Он помнил, как она его нежно обнимала за шею, нашёптывая на ухо, когда у Андрея было плохое настроение, когда к нему лучше было не подходить. Когда с самого утра всё катилось к черту, Андрей становился раздражительным и мог накричать на прохожего, если он чем-то зацепит, что послужит как детонатор для бомбы. Нина говорила ему в ухо всякие слова. Она произносила с неким акцентом, уклоном, что успокаивало Андрея, и словно все проблемы уходили сами по себе, оставляя всё позади.
Голоса. Голоса в моей голове. Всё это бред, ты меня слышишь, друг, бред, потому что я не могу сойти сума. Я здоровый человек, как все остальные, и со мной всё в порядке. Эти голоса – иллюзия моего плода, как иногда бывает у людей. Я здоров, здоровее, чем моя жена или кто-то другой в моём возрасте, пусть мне даже нет тридцати двух, но всё же. Гнить – не самое лучшее представление в нашей жизни. Быть кормом для этих червей. Словно они плавают в органах, как в воде, поедая всё что можно. Умереть и оказаться там. Быть съеденным?
Андрей развернулся и ушёл с этой мыслью.
Его не очень устраивала эта перспектива. Как всё глупо. Слишком глупо. Люди живут неважно как долго, а потом попадают в могилу и гниют в этому деревянном ящике, после того как сделали кому-то подарок, спасли от смерти или не выполнили домашнее задание по этой глупой геометрии, как считал Андрей на протяжении многих лет. Или полетел в космос, став первым человеком, который увидел открытый космос, нашу планету, тоже лежит в гробу, где остались кости и больше ничего.
Садясь в машину, Андрей бросил короткий взгляд на кладбище, а потом завёл мотор, захлопнул дверцу и ощутил тот самый холодок, который был на кухне, когда он пошел за водой. Он обернулся. Никого. Старого друга не было.
– Хрень, – произнёс Андрей, давя на газ, выжимая сцепление.
Возле двери ждал Максим. Андрей почувствовал напряжение во всём теле, и захотелось развернуться и пойти прочь, сесть в машину и уехать на пару часов отсюда, пока он не уйдёт.
– Дружище, ты видел себя?
– Каждый день вижу, – отвечает он, подходя к двери, вставляя ключ в замочную скважину. – Или какие-то у тебя проблемы?
Он повернул пару раз ключ в правую сторону, дверь открылась, и Андрей зашёл в квартиру. Максим продолжал стоять.
– Это жалкое зрелище, ты не замечаешь? Каждый день, ну почти, ездить к могиле жены и стоять, смотря на этот крест, – он говорил спокойно, словно в этих словах нет ничего плохого.
Андрей резко развернулся к нему. Дрожь пробежала по телу, и на один миг ему захотелось впиться зубами ему в глотку, как бешеная собака, но это желание быстро пропало.
– Ты, – злобно произнёс он. – Следишь за мной?
Ответ был очевиден, что да.
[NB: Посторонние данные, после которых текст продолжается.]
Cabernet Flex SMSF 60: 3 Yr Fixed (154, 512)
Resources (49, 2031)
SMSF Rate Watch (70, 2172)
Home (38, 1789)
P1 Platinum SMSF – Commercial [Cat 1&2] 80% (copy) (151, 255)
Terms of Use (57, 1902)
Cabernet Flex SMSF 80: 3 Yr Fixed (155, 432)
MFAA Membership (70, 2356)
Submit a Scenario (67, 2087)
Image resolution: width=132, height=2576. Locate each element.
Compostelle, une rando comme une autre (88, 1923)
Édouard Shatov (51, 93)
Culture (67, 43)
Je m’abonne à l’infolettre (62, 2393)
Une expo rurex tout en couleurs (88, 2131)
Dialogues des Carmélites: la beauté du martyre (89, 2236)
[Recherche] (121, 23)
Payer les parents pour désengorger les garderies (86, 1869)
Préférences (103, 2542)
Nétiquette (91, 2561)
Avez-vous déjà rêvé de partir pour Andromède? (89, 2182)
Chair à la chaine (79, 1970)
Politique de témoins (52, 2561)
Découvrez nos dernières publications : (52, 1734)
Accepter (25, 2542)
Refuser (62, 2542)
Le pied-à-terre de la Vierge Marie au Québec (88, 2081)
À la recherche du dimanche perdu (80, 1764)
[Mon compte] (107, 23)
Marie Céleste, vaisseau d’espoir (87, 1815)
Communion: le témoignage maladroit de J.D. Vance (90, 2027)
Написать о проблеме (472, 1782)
Да, этот упырь, его лучший друг, следит за ним, как в детском садике.
– Да, – ответил он со спокойным лицом, которое ничего не выражало. – Так, делать было нечего, вот решил, – улыбки нет на лице. – А что, разве это плохо? Мне хочется знать, почему мой друг стал таким затворником, закрылся от всех в этом мире, как будто так и надо. А ты не думал, что проблема в тебе? Ты не можешь простить, отпустить её, – он почесал подбородок. – Три месяца прошло, а ты ведёшь себя так, словно она умерла неделю назад.
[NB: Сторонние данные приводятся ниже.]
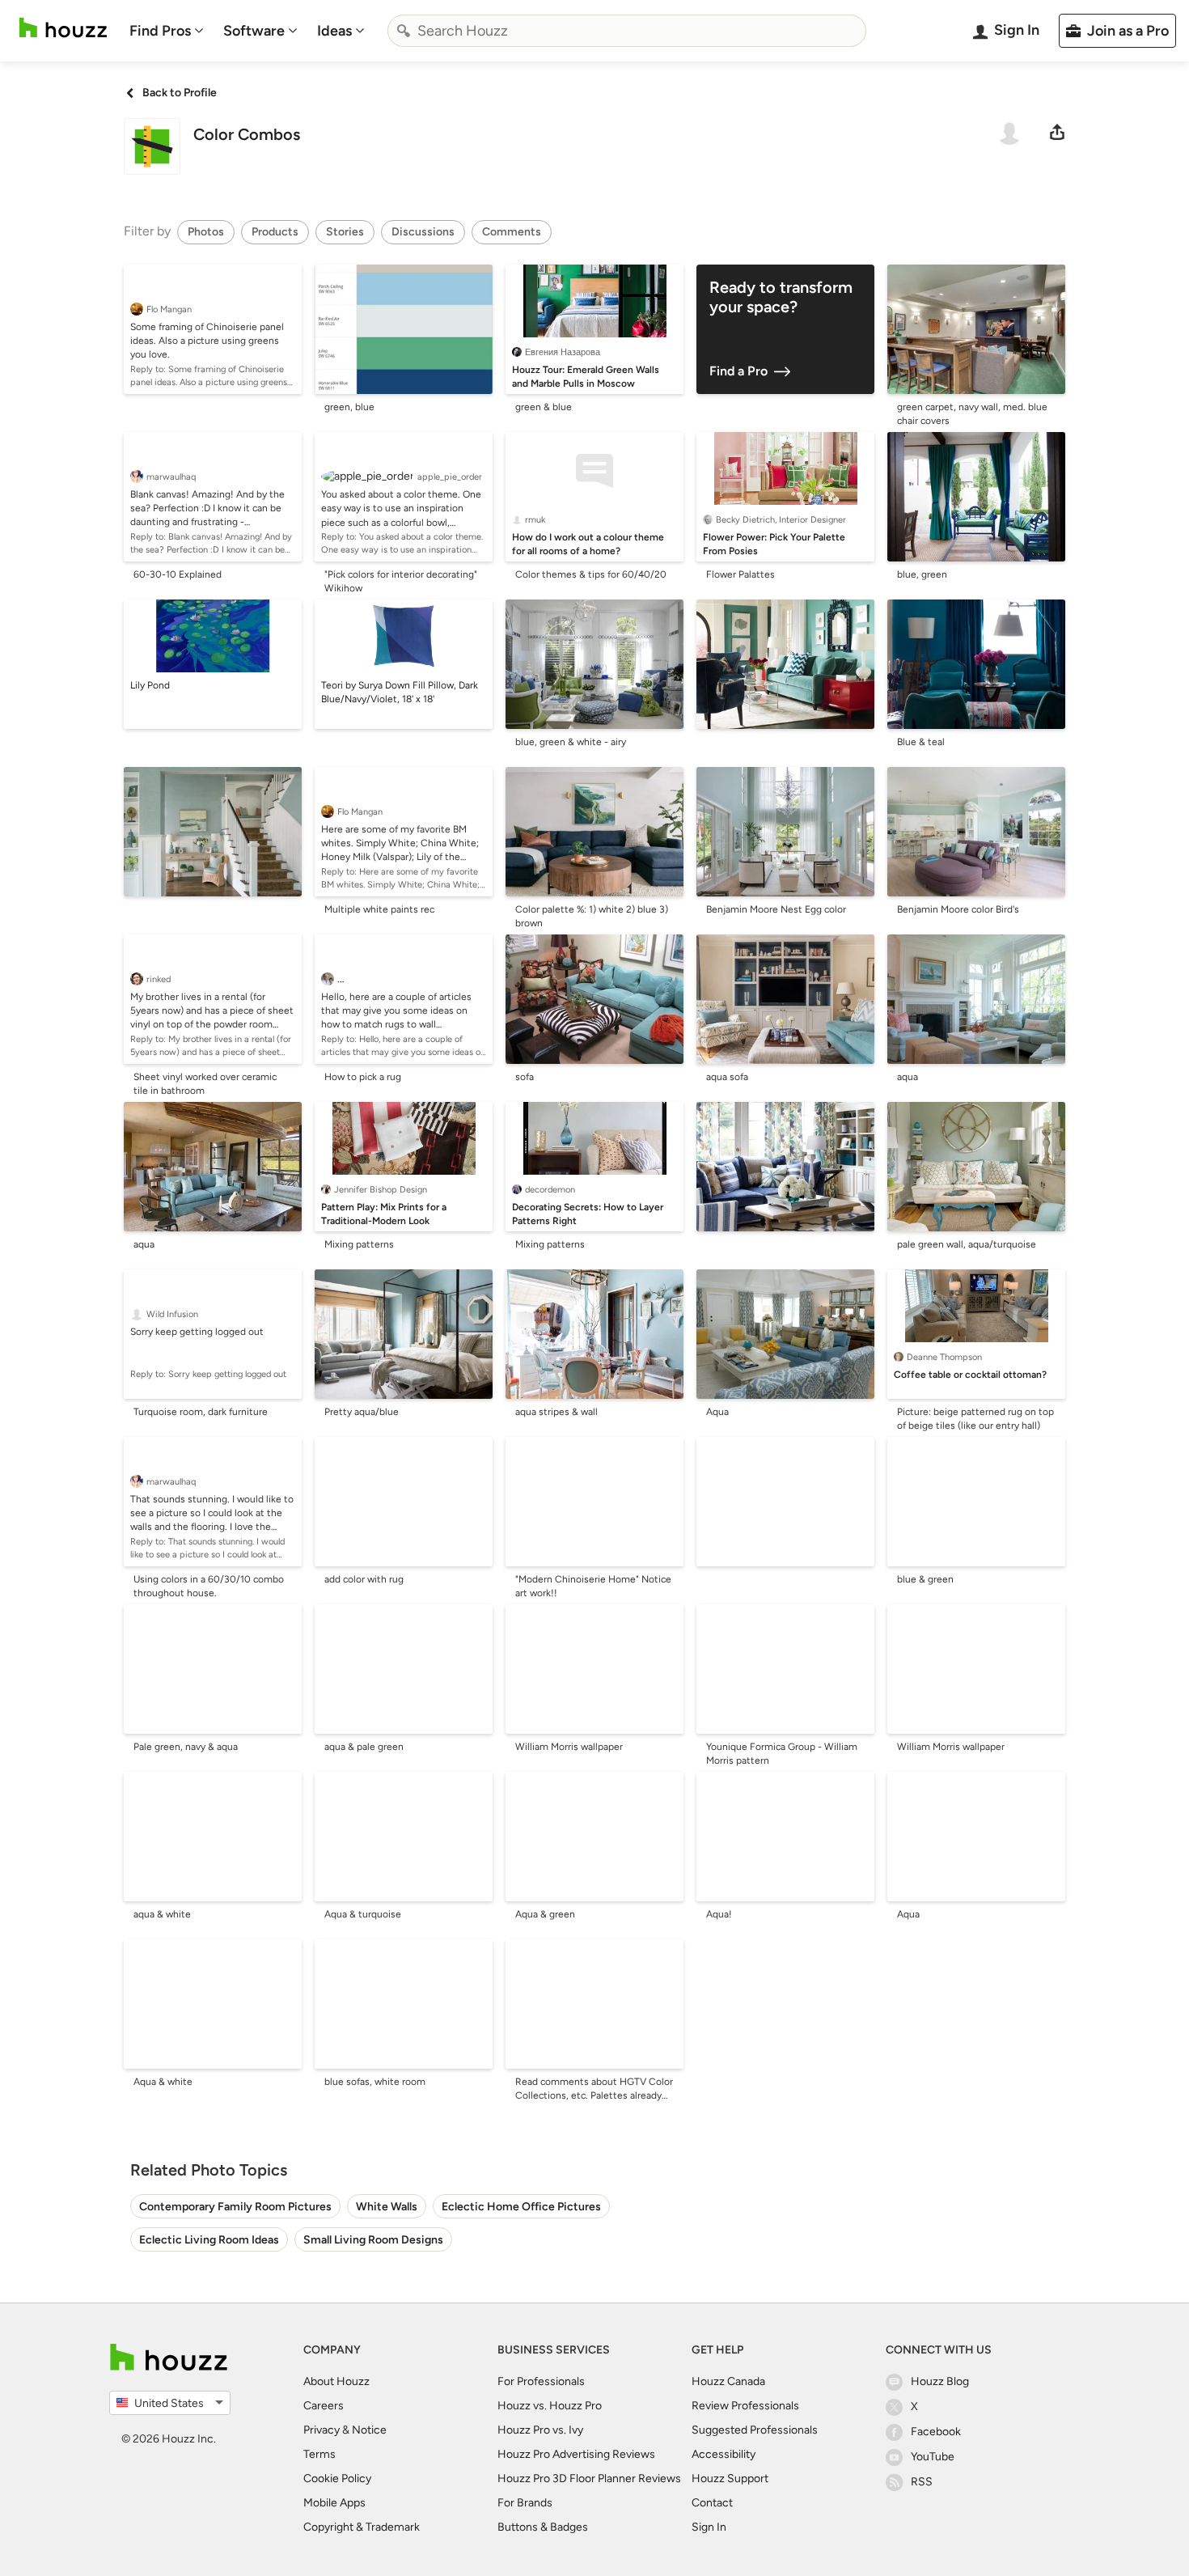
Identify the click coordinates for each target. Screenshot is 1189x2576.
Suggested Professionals (755, 2430)
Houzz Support (730, 2478)
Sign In (709, 2527)
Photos (206, 232)
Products (275, 232)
Молчание. Андрей не знал, что сказать человеку, чтобы он понял хоть то, что чувствовал и чувствует он на протяжении всех этих дней после смерти жены. Злость. Это чувство стало для него частым явлением. Он мог сидеть на кухне, и неожиданно его окутывала злость, и в этот миг хотелось почесать свои кулаки об чьё-то лицо.